Souza pede que Battisti fique preso até fim do processo

O italiano Cesare Battisti deverá ficar preso até que o Supremo Tribunal Federal (STF) julgue o pedido do governo italiano para que ele seja extraditado para a Itália. O procurador-geral da República, Antonio Fernando de Souza, encaminhou um parecer hoje ao STF opinando pela manutenção da prisão.

Agência Estado |

Souza chegou a essa conclusão ao analisar um recurso da defesa do italiano alegando que ele deveria ser solto porque o ministro da Justiça, Tarso Genro, concedeu-lhe o status de refugiado. "Enquanto não extinto o processo de extradição ou não julgada improcedente a pretensão, impõe-se a manutenção da prisão preventiva do ora agravante (Battisti)", afirmou Souza no parecer.

No parecer desta quinta-feira, Souza afirmou ainda que o STF pode modificar o entendimento anterior da Corte de que, uma vez concedido o refúgio, interrompe-se o julgamento do pedido de extradição. "É cabível aventar a possibilidade do Supremo Tribunal Federal vir a modificar e superar o entendimento esposado na Extradição nº 1.008, de modo a considerar que o reconhecimento da condição de refugiado não impede o julgamento do pedido de extradição", afirmou Souza. Por esse motivo, ele disse que não vê ilegalidade na manutenção da prisão de Battisti.

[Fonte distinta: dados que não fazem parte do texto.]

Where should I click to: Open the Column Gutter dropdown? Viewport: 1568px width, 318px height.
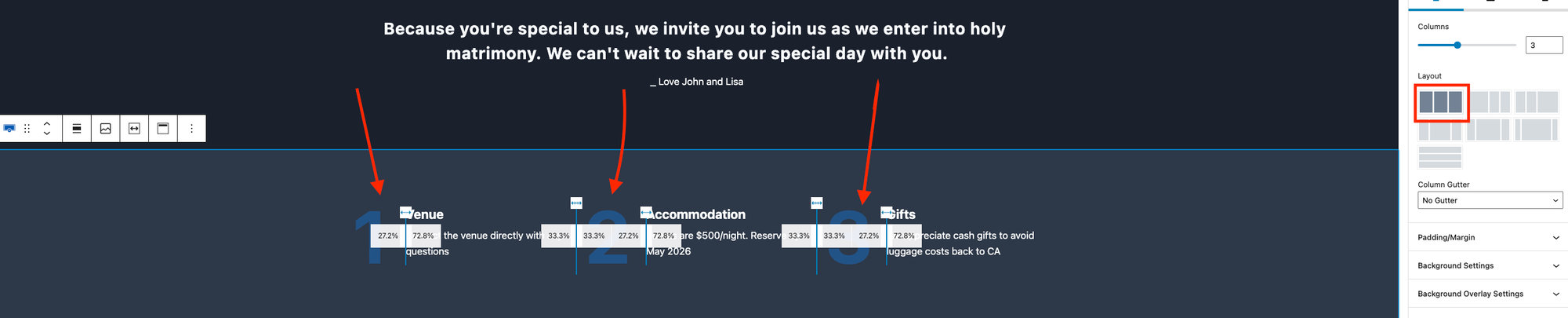[1490, 200]
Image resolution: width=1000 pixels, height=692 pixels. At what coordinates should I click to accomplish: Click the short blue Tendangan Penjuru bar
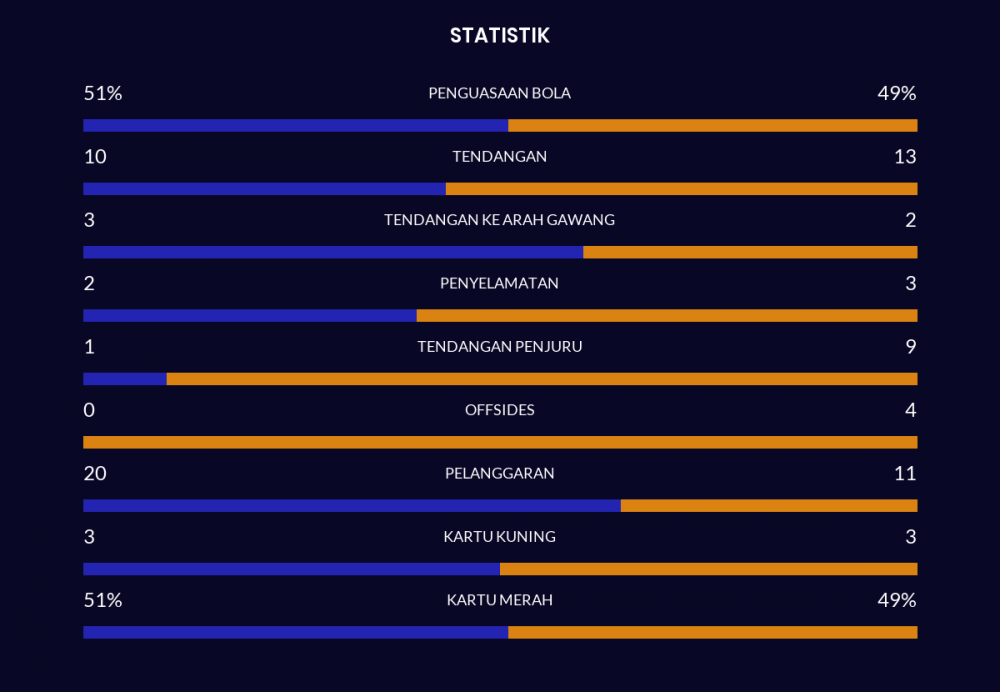coord(124,379)
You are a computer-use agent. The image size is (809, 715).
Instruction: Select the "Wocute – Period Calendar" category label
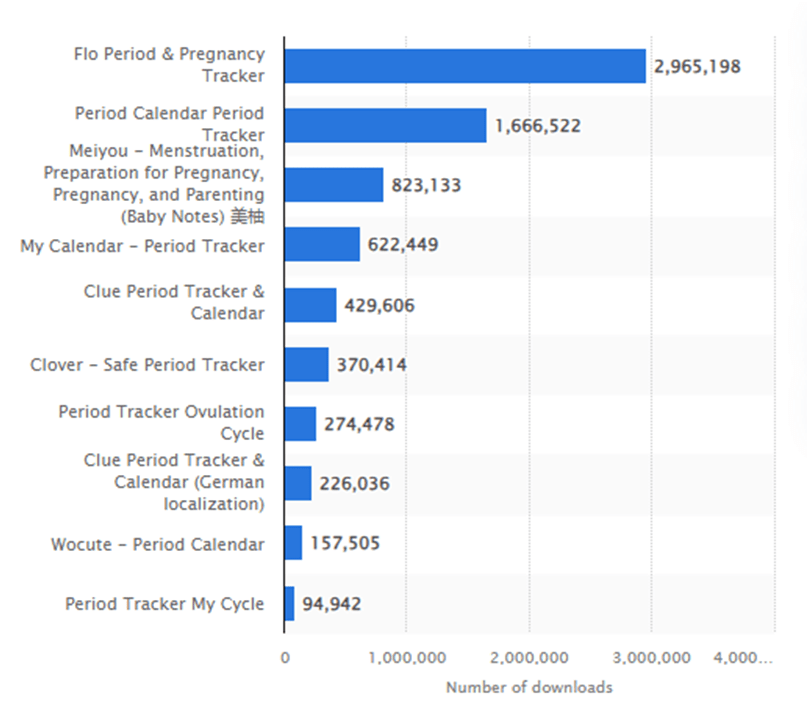pyautogui.click(x=158, y=545)
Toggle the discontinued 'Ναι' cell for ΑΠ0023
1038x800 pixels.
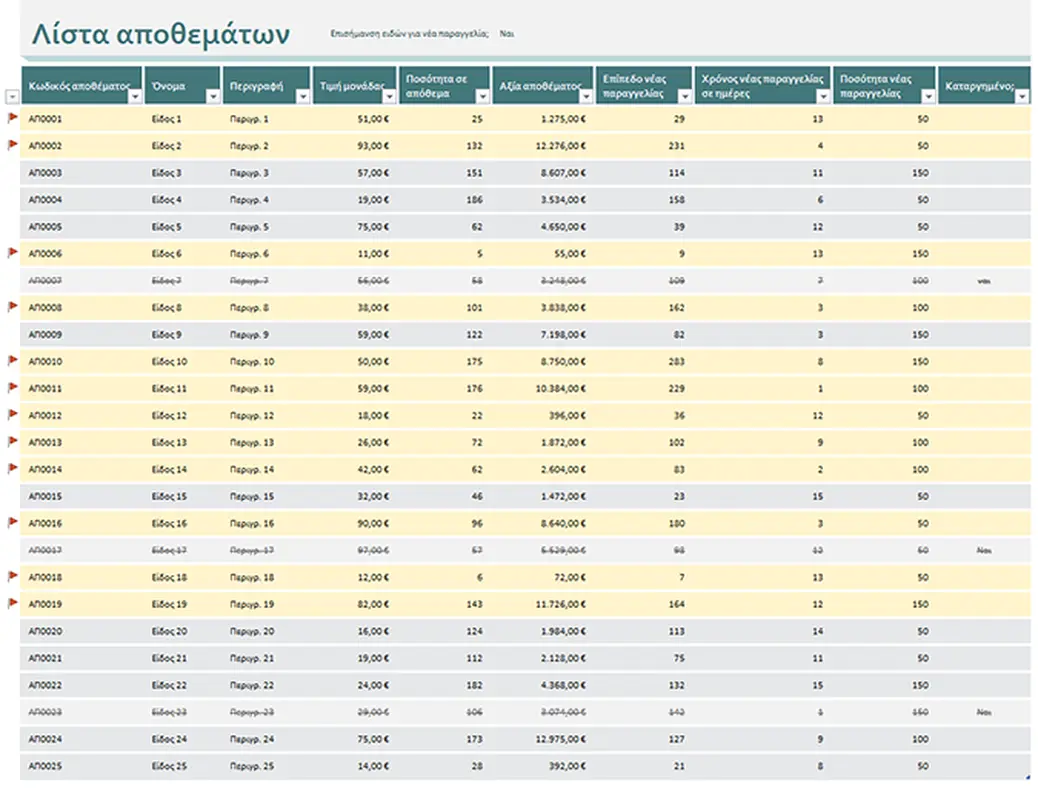[984, 712]
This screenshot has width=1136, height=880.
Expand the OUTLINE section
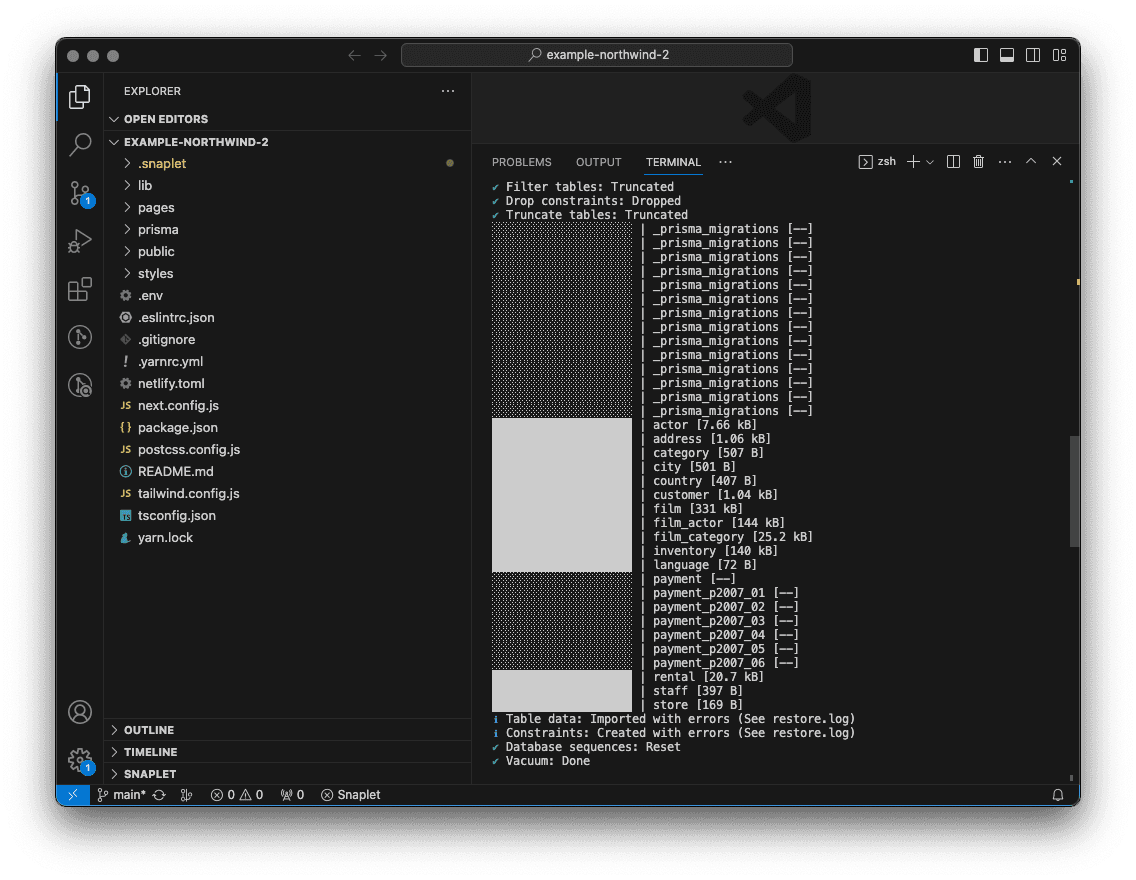point(149,730)
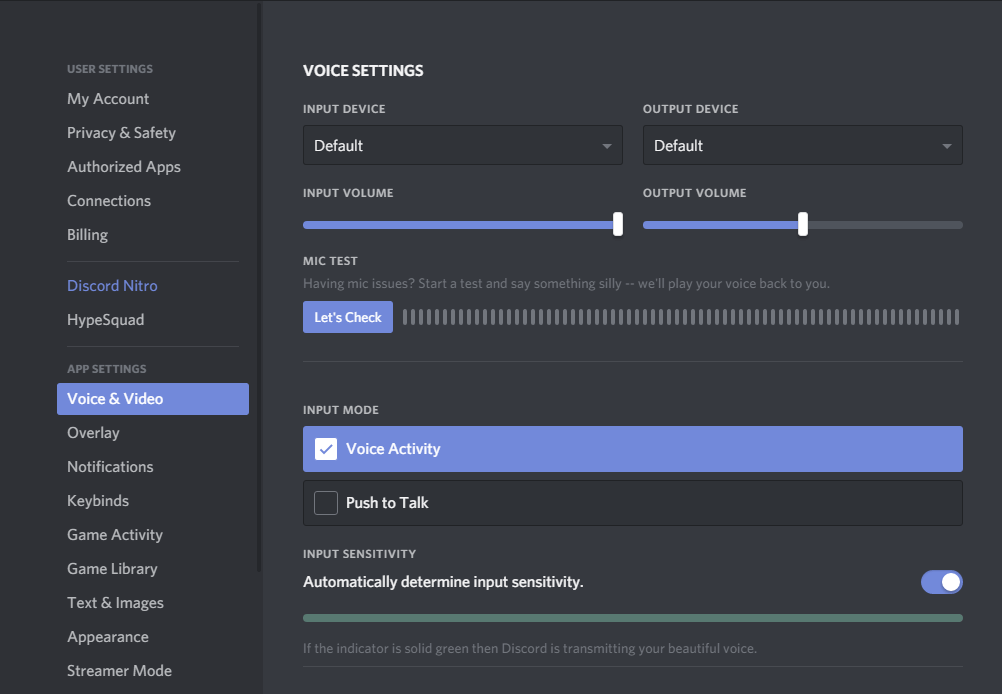
Task: Open HypeSquad settings
Action: 105,320
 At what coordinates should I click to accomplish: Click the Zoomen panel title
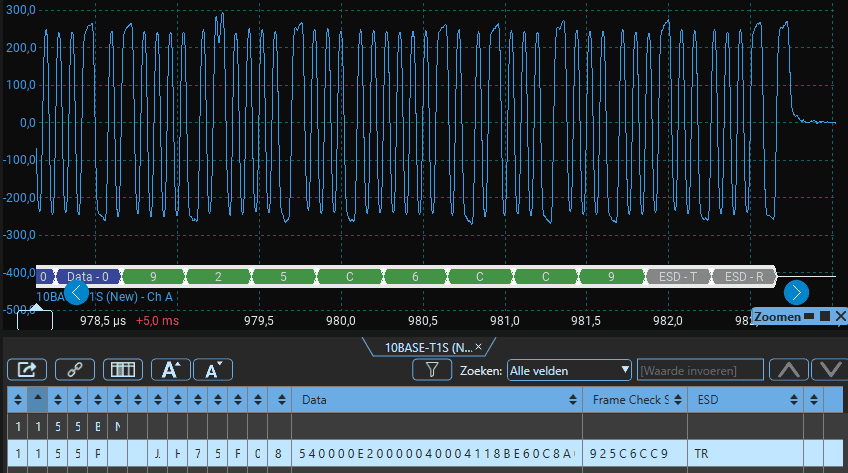pos(778,316)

No passado, o Supremo resolveu que a concessão do status de refugiado impedia o julgamento do processo de extradição. Na ocasião, por 9 votos a 1, o tribunal concluiu que o fato de o colombiano Olivério Medina ter obtido o refúgio era determinante para a extinção do processo de extradição, pedido pela Colômbia. Medina era acusado de integrar a Forças Armadas Revolucionárias da Colômbia (Farc).